Well, with nukes, you only need to send 1 bomber, and that aircraft is a lot cheaper than the battleship is, and a lot faster. Just doesn’t make sense to use a shell.
The shell might still be useful if you have a battleship on station, but not a carrier. This was early enough that it probably wasn’t taken for granted yet that the flagship would always be a carrier.
The nuke was a sideshow round for the battleship. That’s why it was dropped almost immediately. Nuclear, aircraft, and missile technology were rapidly advancing. Shore bombardment with conventional HE was the reason for keeping the ships around after WWII. The battleship was more accurate prior to the development of inertial/ir/laser/tv/gps guidance add-ons for bombs.
Later attempts to make battleships more relevant by adding Tomahawk and Harpoon missiles delayed the inevitable movement to museum pieces. We’ve had numerous threads on SDMB about bringing back battleships. It boils down to too many personnel operating a massive ship with too little return. A single mine or torpedo under the keel and it’s dead.
See post 10. According to “US Fast Battleships 1938–91: The Iowa class” by Lawrence Burr, Wisconsin, Iowa and New Jersey had their magazines modified. Only Missouri didn’t, and that ship passed into reserve again before the shells were ready. Wisconsin at least fired a dummy Mark 23 in a test. In “USS New Jersey” by Paul Stillwell the gunnery officer at the time recalled the NJ also having dummy Mark 23’s aboard but never actual nuclear shells to his knowledge.
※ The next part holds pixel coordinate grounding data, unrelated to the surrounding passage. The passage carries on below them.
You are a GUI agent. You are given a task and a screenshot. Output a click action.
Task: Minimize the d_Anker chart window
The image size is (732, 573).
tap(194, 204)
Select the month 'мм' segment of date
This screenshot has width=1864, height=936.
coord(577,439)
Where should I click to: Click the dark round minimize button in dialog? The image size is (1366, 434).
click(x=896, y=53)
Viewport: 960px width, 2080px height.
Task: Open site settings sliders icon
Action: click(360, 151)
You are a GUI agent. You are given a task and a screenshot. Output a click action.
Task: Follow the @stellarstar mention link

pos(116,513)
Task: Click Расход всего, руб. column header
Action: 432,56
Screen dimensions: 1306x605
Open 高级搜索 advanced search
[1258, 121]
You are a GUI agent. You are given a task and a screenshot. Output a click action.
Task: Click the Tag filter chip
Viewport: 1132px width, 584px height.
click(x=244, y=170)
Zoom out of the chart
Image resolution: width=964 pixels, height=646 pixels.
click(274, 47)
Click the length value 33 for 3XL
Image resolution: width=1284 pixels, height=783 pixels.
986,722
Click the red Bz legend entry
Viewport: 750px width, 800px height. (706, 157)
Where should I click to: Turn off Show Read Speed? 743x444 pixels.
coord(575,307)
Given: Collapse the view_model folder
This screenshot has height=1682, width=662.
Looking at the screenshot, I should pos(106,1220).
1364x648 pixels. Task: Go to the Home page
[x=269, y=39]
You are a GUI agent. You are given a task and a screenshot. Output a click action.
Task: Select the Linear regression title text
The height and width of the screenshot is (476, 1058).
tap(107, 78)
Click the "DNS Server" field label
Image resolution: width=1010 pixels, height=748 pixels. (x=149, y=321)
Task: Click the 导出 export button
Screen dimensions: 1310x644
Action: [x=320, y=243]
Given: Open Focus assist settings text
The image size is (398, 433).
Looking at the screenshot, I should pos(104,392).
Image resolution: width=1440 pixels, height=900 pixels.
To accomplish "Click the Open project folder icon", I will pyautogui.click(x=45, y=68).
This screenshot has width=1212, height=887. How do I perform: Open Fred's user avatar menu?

The US had the battleships in operation for naval actions already, and it was their role in naval operations (including conventional shore bombardment) that justified the cost of keeping them in service. Since they were already in service, adding the nuclear capability only took the incremental cost of developing the shell and handling area, which wasn’t that much money, especially since the army had already done most of the work in designing nuclear artillery shells. At the time, artillery could deliver a weapon much more accurately than a bomber
You’re looking at it from the wrong perspective. It wasn’t ‘we’re going to reactivate the battleships as a nuclear weapons delivery system’, it was ‘we have these battleships, and we can add nuclear capability to them’. I think you’re also looking at it from a modern perspective where nuclear weapons are only considered strategic and guided missiles/bombs can put a payload through a specific window in a building, so even if you were using one tactically you wouldn’t need a close-in delivery system. This was a tactical weapon system developed when missile/bomb accuracy was closer to ‘correct town’ than ‘correct window in the building’.